[What you need to do] Render the stretch from the line containing "This screenshot has height=667, width=1200." through the end of the items as a Markdown table with columns Row and Line, one numbered row per line, skipping blank lines and leaving out the pictures.

[Supplied records]
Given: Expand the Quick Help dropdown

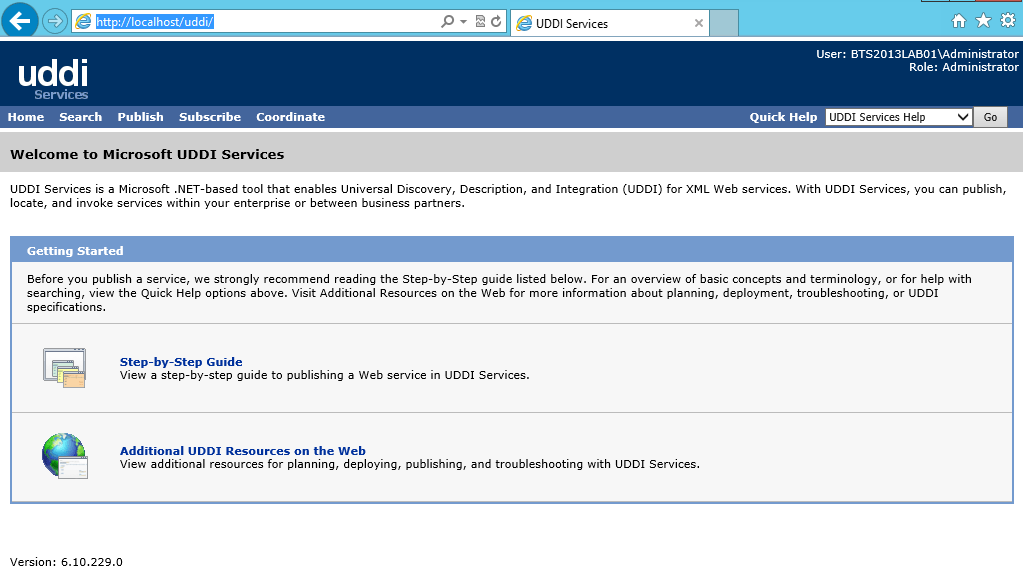Looking at the screenshot, I should (963, 117).
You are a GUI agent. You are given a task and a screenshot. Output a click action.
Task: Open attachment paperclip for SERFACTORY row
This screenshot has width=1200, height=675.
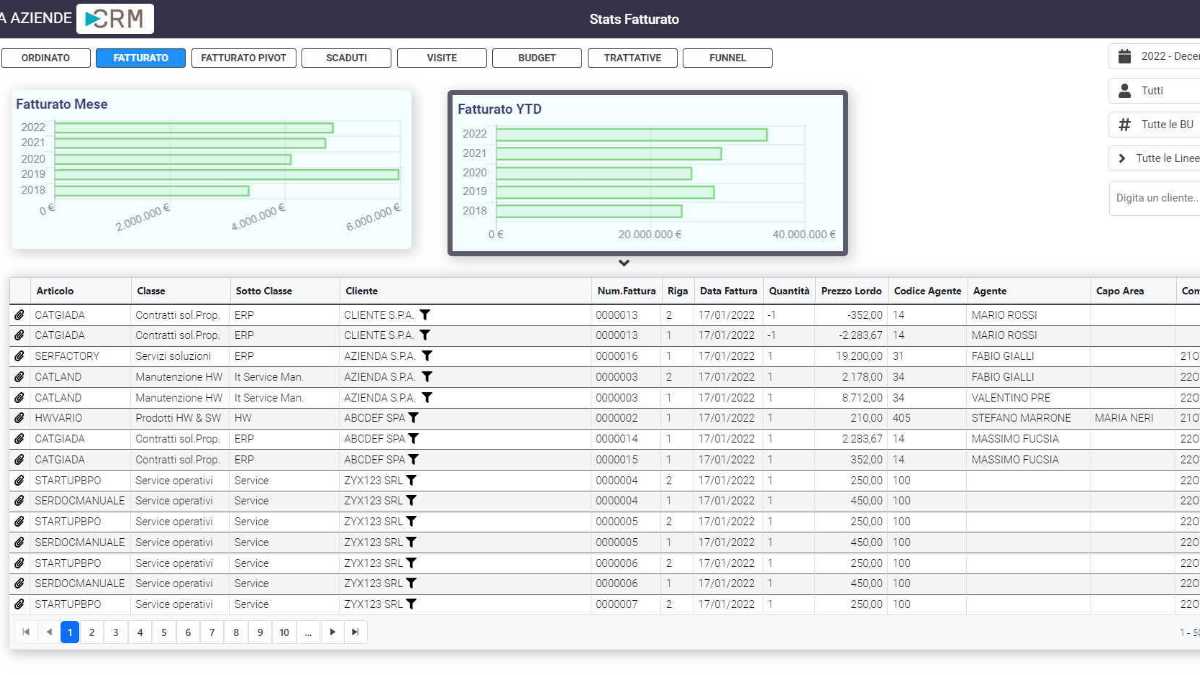19,356
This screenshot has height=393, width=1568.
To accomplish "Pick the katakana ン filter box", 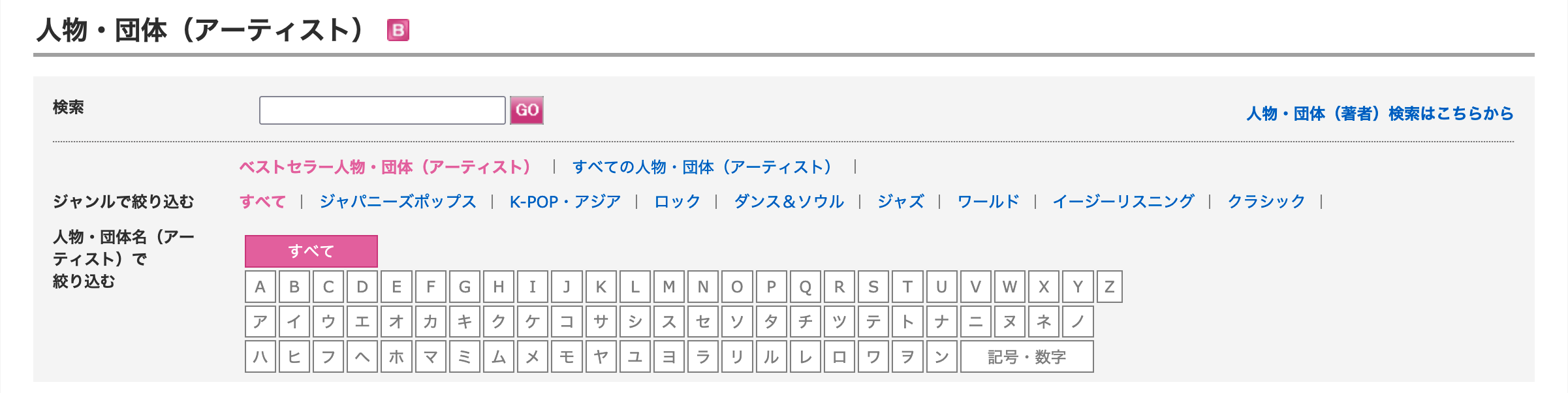I will pyautogui.click(x=941, y=357).
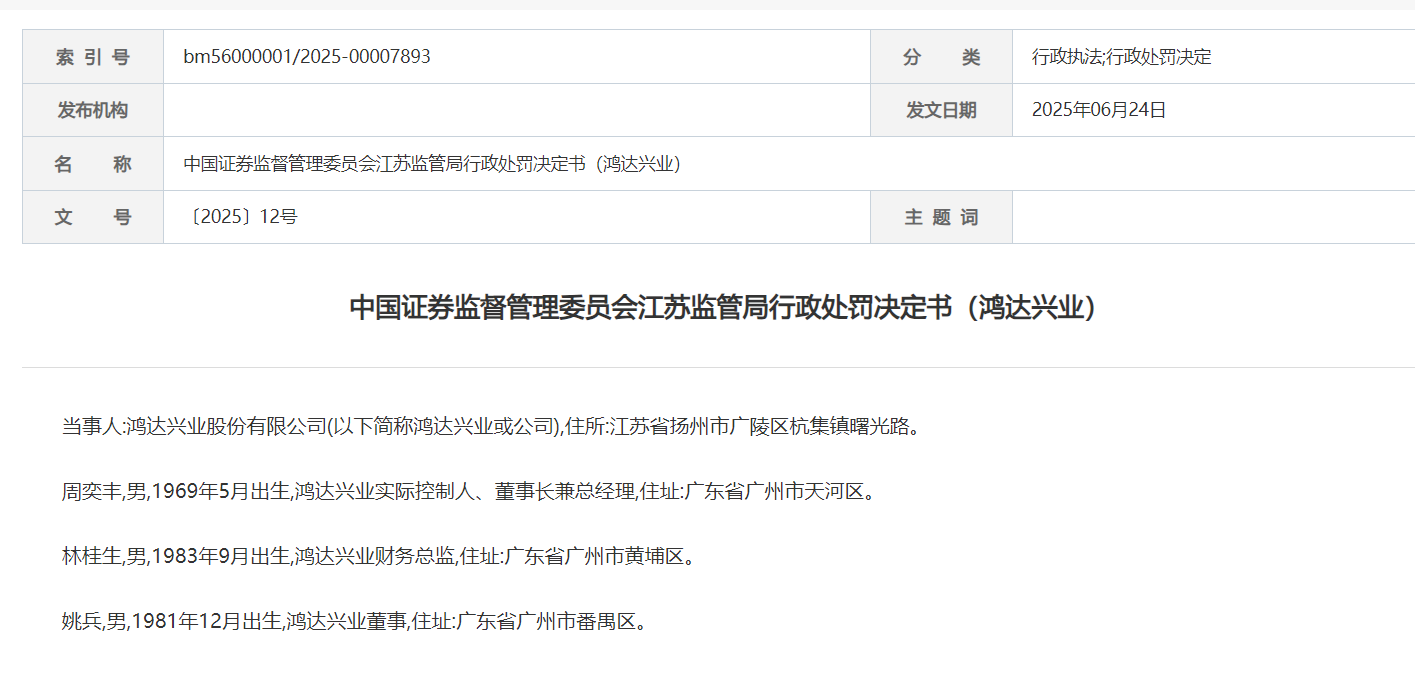Screen dimensions: 1415x675
Task: Click the paragraph starting with 当事人:鸿达兴业股份有限公司
Action: pyautogui.click(x=490, y=427)
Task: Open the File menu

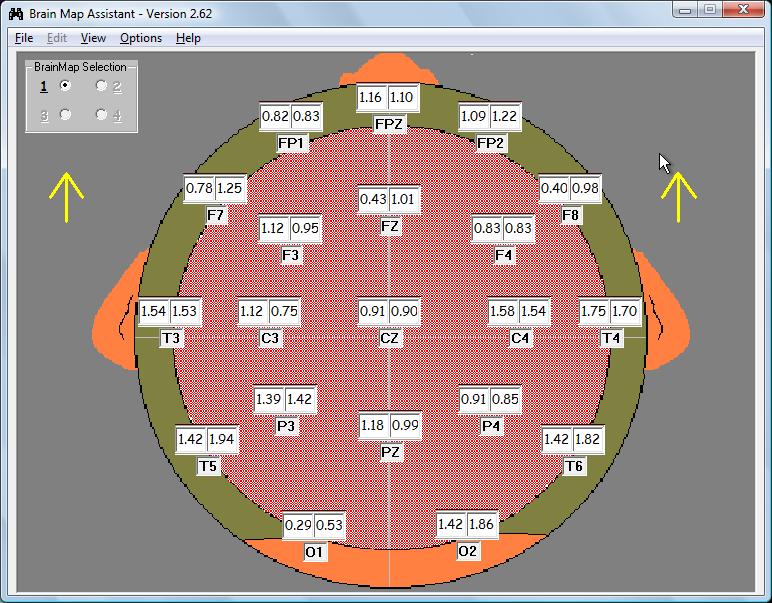Action: coord(24,38)
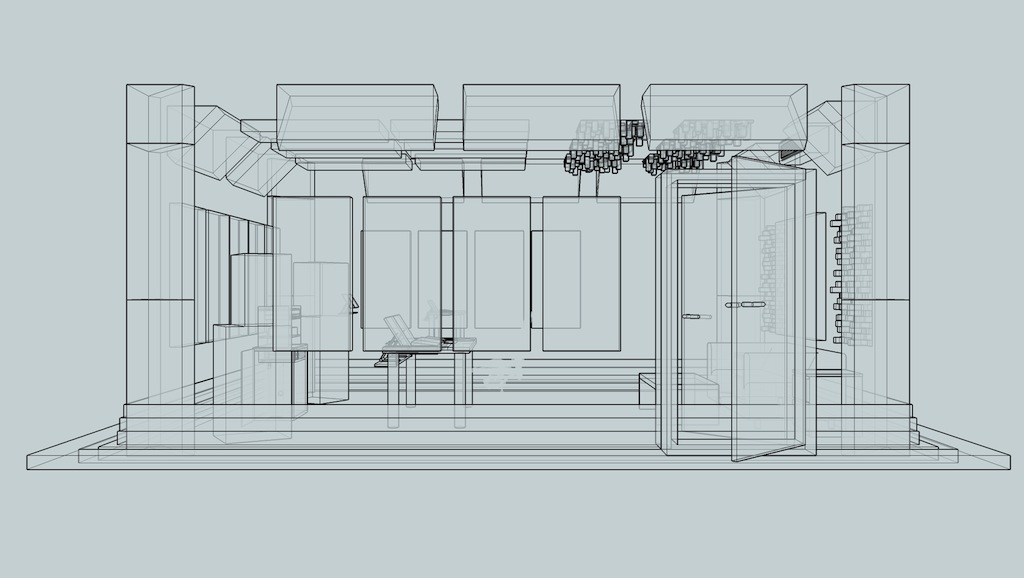Click the rightmost of four wall panels
This screenshot has height=578, width=1024.
click(x=581, y=273)
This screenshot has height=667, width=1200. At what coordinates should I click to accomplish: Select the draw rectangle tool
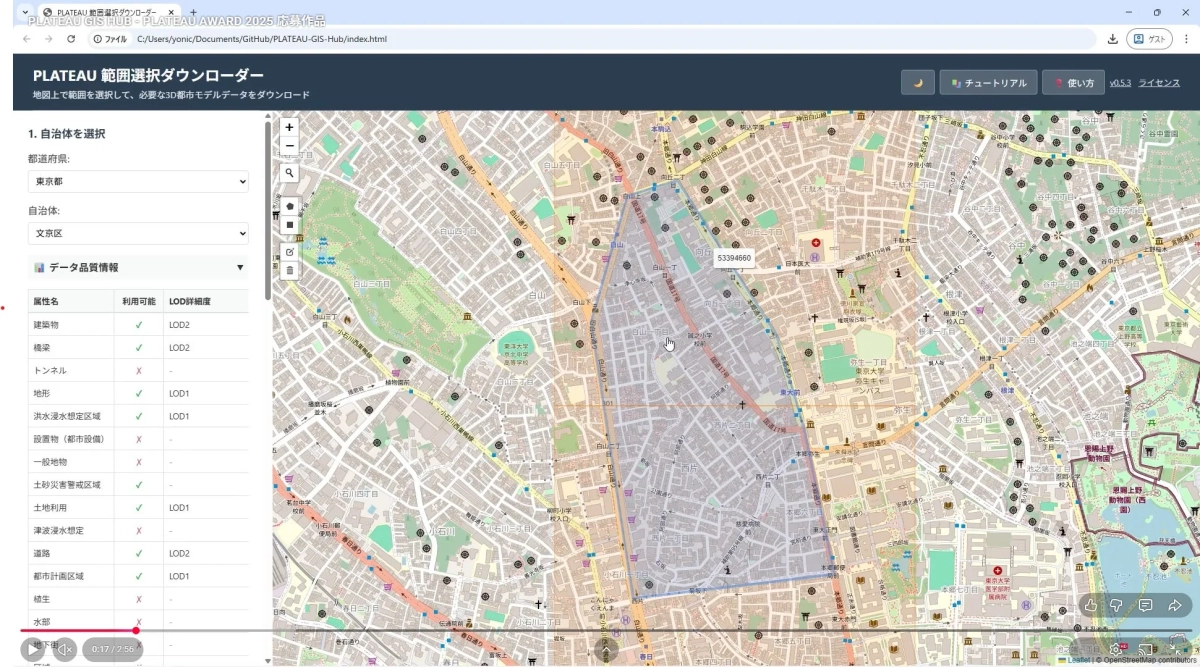click(x=289, y=225)
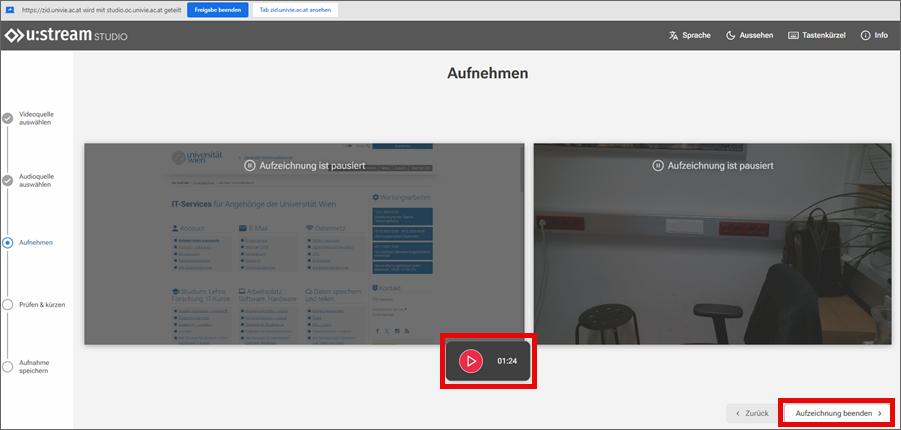901x430 pixels.
Task: Open Aussehen appearance settings
Action: 749,35
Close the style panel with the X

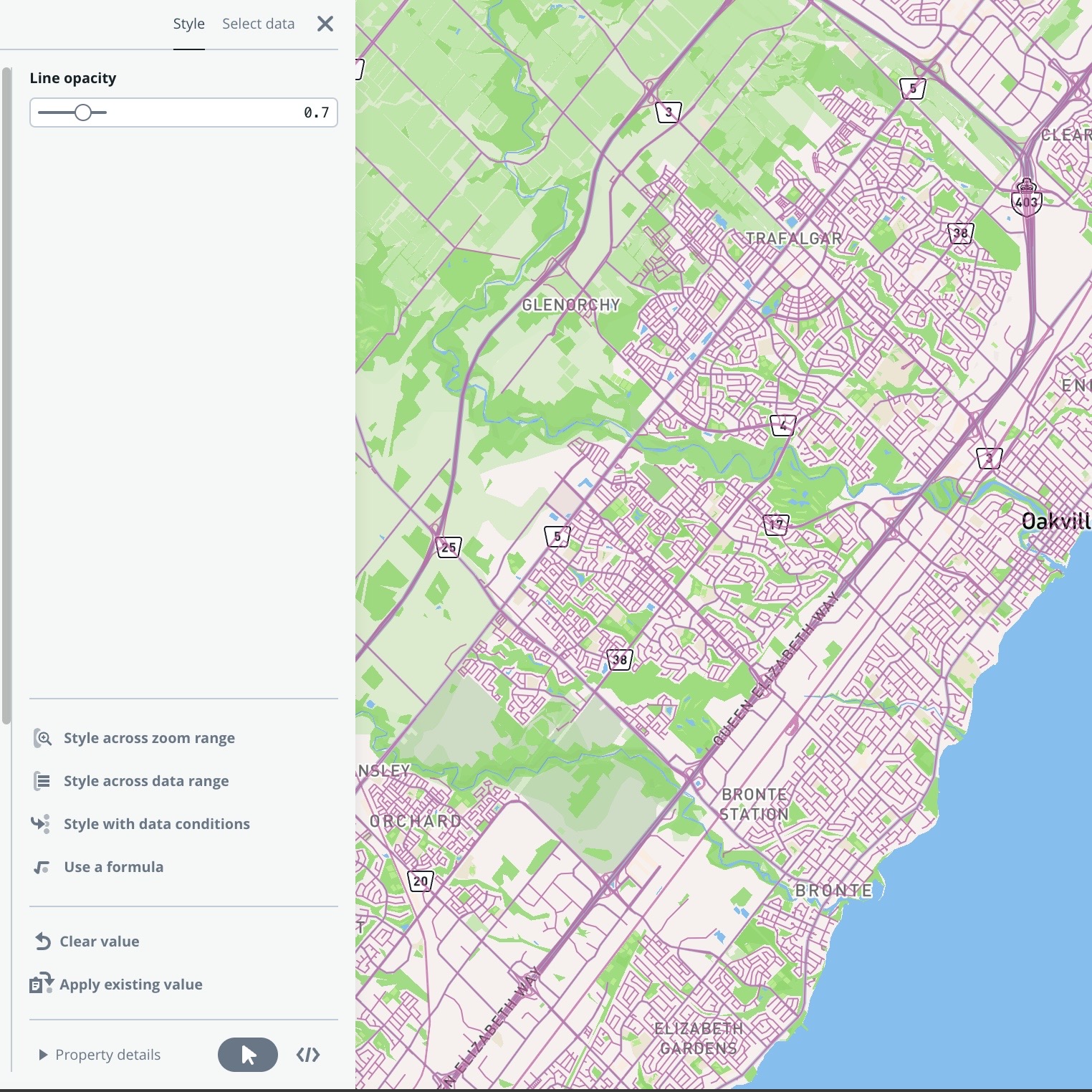(x=325, y=23)
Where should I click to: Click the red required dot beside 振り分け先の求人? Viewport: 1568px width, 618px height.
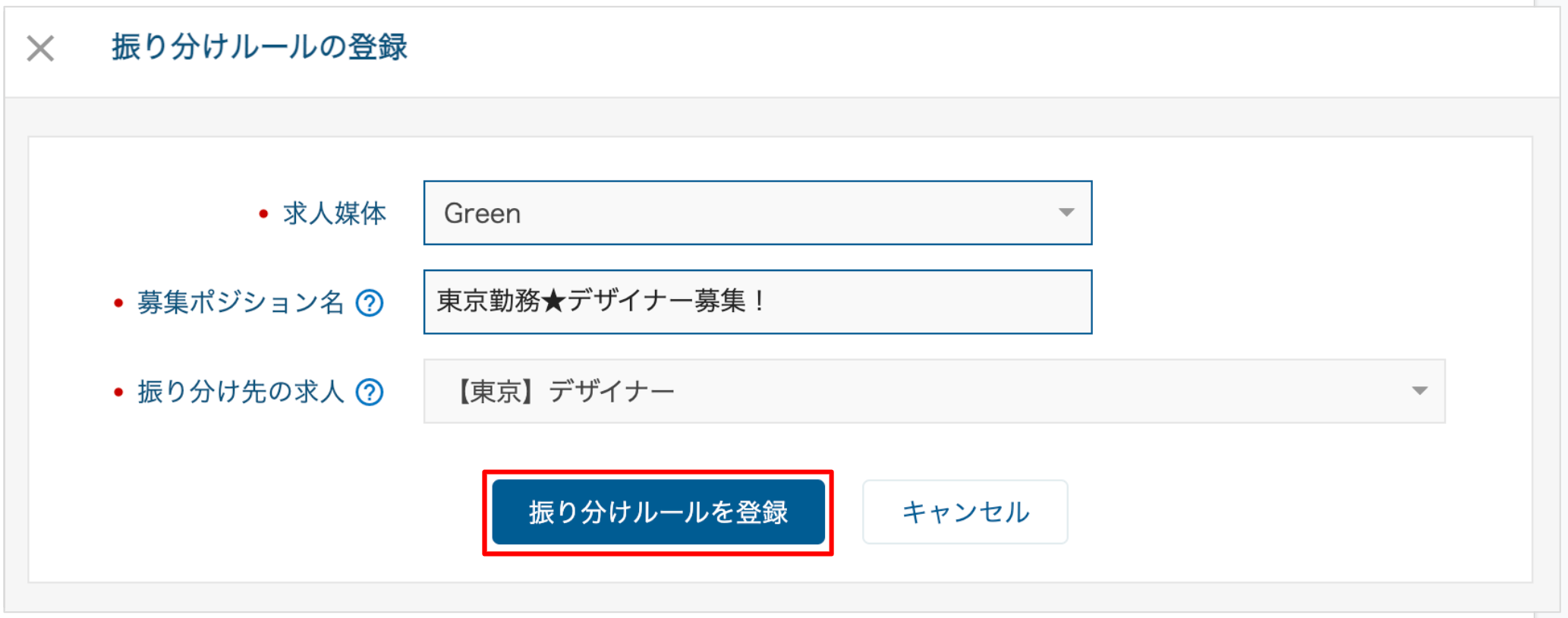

[Finished exercise]
| Row | Line |
|---|---|
| 1 | This screenshot has height=667, width=1200. At what coordinates should I click to accomplish: Select the draw rectangle tool |
| 2 | click(x=289, y=225) |
| 3 | 901x430 pixels. |
| 4 | Task: Open Aussehen appearance settings |
| 5 | Action: 749,35 |
| 6 | Close the style panel with the X |
| 7 | (x=325, y=23) |
| 8 | Where should I click to: Click the red required dot beside 振り分け先の求人? Viewport: 1568px width, 618px height. |